Across all these cases (and many others), the authors identify what they define as a DNA of Humanocracy. Which looks at seven powers that are invariably mastered by these organisations:
- Ownership, which is distributed across the entire organisation
- Markets, by using market rules to allocate resources and create internal competition.
- Meritocracy, to avoid promotion by loyalty and insist on competency development
- Community, looking at how you need to build a sense of belonging for people to thrive
- Openness, as a clear alternative to bureaucratic secrecy and opaqueness
- Experimentation, as a clear way to become resilient and sustain the speed of change
- Paradox, to substitute consistently or with and across what seem to be different alternatives of action.
Conclusion
Humanocracy gives a lot of coherent considerations about how to build a human-centric organisation, without resorting to suggesting a specific alternative model. It aligns with my view that we need to be intentional in designing an organisation, and think about all of its components consistently, But above all, we need to ensure we put principles first and derive from there how our organisations can generate impact.
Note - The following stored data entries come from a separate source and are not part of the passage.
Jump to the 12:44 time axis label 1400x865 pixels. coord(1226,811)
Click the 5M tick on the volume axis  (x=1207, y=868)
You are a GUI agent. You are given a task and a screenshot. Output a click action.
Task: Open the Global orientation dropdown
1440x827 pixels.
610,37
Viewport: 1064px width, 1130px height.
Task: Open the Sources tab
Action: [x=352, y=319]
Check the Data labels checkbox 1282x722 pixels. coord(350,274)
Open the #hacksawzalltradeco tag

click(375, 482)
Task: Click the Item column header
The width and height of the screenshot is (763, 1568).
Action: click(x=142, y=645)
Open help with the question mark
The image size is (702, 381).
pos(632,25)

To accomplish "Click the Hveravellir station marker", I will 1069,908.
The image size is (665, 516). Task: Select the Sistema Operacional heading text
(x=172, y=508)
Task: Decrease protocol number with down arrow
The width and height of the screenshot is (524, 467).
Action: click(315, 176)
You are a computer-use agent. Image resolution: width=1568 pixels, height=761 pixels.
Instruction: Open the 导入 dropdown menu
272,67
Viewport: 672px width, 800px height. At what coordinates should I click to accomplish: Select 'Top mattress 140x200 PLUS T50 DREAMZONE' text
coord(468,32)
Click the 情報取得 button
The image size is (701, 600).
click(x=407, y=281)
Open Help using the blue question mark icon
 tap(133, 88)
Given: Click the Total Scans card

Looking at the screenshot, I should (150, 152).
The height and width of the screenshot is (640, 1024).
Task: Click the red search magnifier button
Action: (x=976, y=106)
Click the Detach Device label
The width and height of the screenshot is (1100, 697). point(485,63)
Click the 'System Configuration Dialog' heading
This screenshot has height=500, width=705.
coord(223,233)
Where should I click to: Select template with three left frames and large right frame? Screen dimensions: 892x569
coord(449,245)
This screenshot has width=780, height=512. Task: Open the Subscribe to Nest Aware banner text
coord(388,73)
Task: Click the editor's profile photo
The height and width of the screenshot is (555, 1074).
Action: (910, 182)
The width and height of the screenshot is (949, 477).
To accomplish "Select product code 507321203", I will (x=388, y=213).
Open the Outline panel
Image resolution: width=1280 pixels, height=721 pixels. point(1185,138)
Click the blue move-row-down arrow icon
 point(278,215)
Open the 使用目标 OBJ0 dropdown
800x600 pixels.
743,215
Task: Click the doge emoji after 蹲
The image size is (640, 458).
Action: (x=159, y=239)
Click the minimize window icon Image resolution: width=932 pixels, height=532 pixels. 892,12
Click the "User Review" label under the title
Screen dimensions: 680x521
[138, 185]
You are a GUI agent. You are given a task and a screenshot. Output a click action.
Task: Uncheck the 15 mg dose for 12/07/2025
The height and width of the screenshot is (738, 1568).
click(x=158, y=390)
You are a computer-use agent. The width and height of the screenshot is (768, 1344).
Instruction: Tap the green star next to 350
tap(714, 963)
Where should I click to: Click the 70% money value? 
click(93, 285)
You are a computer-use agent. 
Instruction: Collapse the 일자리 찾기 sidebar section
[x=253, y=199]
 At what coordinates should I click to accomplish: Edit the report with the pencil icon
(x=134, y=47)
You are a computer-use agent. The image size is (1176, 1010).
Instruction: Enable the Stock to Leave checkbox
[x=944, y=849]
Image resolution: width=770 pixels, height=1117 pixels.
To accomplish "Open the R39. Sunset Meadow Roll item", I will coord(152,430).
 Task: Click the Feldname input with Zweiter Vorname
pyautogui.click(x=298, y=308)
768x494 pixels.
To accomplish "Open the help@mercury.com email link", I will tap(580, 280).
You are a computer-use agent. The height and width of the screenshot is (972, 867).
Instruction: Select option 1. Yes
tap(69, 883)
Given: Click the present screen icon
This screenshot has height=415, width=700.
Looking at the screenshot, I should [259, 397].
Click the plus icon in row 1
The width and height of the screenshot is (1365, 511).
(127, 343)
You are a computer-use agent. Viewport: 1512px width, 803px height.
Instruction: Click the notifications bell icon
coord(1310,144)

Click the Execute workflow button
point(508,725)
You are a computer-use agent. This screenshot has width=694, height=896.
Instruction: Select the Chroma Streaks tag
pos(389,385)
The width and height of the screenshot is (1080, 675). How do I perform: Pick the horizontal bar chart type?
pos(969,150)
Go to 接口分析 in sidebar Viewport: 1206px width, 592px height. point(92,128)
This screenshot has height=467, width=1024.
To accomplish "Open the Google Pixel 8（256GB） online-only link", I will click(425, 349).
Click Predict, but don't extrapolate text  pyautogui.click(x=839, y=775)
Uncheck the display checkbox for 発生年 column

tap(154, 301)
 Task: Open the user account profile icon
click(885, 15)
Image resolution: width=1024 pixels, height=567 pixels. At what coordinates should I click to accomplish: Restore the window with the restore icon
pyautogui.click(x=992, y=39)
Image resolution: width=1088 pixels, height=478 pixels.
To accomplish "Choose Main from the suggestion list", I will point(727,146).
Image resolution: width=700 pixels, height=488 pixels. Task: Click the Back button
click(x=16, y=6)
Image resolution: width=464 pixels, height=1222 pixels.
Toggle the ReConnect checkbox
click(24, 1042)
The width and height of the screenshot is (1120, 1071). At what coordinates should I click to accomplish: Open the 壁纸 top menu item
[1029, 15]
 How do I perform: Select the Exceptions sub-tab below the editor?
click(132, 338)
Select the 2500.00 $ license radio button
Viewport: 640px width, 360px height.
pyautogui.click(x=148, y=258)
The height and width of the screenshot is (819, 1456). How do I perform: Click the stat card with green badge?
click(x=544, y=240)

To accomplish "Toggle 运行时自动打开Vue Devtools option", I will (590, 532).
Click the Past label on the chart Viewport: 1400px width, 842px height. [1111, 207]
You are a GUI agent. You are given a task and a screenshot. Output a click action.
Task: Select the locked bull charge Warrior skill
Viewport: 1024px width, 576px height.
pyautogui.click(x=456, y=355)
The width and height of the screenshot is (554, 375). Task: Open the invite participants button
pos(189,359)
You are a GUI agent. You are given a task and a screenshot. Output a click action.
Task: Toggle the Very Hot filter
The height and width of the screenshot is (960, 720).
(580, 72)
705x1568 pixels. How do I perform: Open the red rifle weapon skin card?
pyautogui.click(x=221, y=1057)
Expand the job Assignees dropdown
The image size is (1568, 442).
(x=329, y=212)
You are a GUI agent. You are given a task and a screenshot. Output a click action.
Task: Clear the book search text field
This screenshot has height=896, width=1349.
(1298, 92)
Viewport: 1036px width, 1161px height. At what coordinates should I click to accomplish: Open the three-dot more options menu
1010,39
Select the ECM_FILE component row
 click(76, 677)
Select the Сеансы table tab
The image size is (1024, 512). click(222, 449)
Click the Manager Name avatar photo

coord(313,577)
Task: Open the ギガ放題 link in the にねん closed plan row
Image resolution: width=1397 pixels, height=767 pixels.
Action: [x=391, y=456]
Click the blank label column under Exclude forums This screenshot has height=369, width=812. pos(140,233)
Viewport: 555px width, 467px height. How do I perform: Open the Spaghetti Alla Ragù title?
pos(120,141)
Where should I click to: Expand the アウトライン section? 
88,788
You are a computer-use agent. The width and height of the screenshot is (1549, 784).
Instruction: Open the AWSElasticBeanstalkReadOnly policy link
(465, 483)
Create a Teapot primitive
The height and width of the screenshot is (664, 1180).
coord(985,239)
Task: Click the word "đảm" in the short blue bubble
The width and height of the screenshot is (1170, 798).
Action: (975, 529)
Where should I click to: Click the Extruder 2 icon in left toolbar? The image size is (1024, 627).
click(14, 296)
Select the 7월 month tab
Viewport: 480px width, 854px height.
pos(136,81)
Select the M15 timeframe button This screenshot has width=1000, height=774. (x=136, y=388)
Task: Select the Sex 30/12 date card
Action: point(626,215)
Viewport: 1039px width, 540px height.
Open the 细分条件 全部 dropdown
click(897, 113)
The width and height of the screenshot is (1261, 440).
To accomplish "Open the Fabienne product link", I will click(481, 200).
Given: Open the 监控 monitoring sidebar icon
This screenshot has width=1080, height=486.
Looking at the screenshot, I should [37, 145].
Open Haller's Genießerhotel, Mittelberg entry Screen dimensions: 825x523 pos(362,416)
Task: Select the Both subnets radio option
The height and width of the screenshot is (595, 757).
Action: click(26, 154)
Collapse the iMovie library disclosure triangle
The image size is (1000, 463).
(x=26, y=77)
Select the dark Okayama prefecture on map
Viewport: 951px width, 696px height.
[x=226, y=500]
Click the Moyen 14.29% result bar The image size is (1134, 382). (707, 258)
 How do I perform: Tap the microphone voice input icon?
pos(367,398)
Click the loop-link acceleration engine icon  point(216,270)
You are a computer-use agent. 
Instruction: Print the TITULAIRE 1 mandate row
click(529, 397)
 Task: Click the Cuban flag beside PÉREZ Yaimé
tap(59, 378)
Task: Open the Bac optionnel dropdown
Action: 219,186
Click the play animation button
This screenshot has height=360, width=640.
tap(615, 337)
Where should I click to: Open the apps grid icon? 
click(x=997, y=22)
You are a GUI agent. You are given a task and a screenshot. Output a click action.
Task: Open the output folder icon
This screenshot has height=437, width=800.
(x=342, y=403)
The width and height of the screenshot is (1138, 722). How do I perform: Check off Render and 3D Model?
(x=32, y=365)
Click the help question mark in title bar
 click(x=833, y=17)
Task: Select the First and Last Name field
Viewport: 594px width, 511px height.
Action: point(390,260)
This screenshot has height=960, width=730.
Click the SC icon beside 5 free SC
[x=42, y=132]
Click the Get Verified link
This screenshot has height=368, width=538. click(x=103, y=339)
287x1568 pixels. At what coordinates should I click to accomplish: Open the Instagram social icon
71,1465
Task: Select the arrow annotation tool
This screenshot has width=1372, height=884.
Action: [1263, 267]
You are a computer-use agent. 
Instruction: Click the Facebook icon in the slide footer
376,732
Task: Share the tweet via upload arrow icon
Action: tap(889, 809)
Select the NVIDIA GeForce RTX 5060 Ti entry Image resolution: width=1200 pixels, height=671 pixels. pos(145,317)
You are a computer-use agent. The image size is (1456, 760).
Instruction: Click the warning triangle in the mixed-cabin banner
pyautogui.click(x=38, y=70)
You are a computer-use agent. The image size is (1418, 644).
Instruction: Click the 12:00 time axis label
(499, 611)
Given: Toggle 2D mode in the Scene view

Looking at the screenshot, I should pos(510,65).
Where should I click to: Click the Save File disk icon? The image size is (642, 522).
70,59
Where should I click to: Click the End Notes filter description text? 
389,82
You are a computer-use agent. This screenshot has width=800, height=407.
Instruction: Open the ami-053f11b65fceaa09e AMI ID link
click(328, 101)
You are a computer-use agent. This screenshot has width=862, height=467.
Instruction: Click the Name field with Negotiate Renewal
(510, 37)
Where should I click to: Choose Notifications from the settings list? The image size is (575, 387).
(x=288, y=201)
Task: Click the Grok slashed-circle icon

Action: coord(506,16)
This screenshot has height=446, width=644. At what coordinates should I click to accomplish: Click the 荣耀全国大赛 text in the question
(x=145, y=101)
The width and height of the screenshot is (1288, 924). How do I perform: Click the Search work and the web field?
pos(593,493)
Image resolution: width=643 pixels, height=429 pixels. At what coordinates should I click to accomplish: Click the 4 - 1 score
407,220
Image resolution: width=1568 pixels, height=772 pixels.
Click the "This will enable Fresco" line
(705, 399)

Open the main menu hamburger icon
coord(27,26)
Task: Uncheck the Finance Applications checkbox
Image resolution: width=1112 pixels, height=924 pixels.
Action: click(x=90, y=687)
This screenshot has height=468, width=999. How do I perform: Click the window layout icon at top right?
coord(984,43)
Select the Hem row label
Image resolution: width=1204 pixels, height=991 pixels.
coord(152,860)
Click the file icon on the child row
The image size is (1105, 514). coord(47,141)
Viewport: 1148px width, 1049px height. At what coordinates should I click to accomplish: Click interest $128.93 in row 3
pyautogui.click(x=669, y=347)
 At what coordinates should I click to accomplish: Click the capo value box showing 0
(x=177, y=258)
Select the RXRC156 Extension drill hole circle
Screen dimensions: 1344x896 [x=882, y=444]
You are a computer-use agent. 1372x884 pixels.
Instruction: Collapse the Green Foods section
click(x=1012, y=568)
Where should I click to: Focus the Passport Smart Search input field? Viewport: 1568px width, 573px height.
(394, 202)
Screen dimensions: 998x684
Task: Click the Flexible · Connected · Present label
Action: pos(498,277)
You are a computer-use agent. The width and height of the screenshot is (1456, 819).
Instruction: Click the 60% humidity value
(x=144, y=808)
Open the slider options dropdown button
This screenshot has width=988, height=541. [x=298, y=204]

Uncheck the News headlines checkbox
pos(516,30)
Executives, desperate to offset the stultifying effects of bureaucracy, resort to desperate means. They slash investment to juice short-term earnings, buy back stock to inflate the share price, and acquire competitors to boost market power and political clout. None of this is good for investors, for customers, or for citizens. But it’s employees, in their millions, who pay the biggest price. The bureaucratic caste system deprives them of the chance to acquire new skills, exercise their ingenuity, and enlarge their impact. Stripped of agency and upside, they have little opportunity to raise the emotional and financial returns on their work.Gary Hamel and Michele Zanini, Humanocracy, p. 352
The value of this book is that it builds the case for change with an extraordinary effort also on sizing the “cake” and that it indicates that this can start from hacking organisations from the inside. It’s not a read just for some illuminated CEO, but for every person that feels they must work for the improvement of how we work.
Humanocracy paints a possible itinerary with multiple different scenarios ahead of us. It invites us to start the road.